Although our current electoral system continually distorts the will of the electorate, we have to work with what we have. Fair Vote Canada will be launching the results of its Where They Stand campaign next week and if you’re planning to vote on October 19th, our volunteer Sarah has put together this great primer on party positions on proportional representation.
The partisan debate around electoral reform and proportional representation is usually one between reluctant major parties and smaller ones who are at a disadvantage under majoritarian electoral systems as the Canadian one, known as the “first-past-the-post” or “winner-takes-all” system.

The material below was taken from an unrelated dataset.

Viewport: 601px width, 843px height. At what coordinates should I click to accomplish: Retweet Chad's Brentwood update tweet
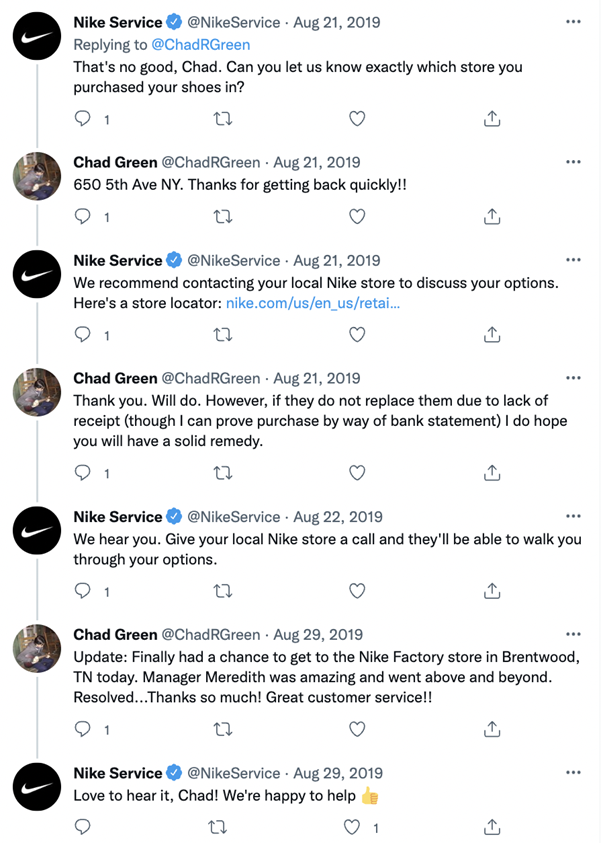tap(223, 729)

However, in the wake of the electoral campaign, both the Liberal party and the NDP have pledged to reform the electoral system.
The Liberals have taken a firm stance on the issue with the slogan “Make every vote count”1 and the pledge to enact electoral reform within 18 months of forming government. Although they vow to set up a non-partisan parliamentary committee to examine the different options, some Liberals, including Trudeau, have been supporting the preferential ballot. (This is also known as a “ranked ballot” because of the ballot on which voters rank candidates in their order of preference.) This voting method is majoritarian — not proportional — because only one candidate per district can be elected. If a candidate does not gather the absolute majority of votes, then the votes for the last candidate are transferred to the second choice on each ballot, and so on.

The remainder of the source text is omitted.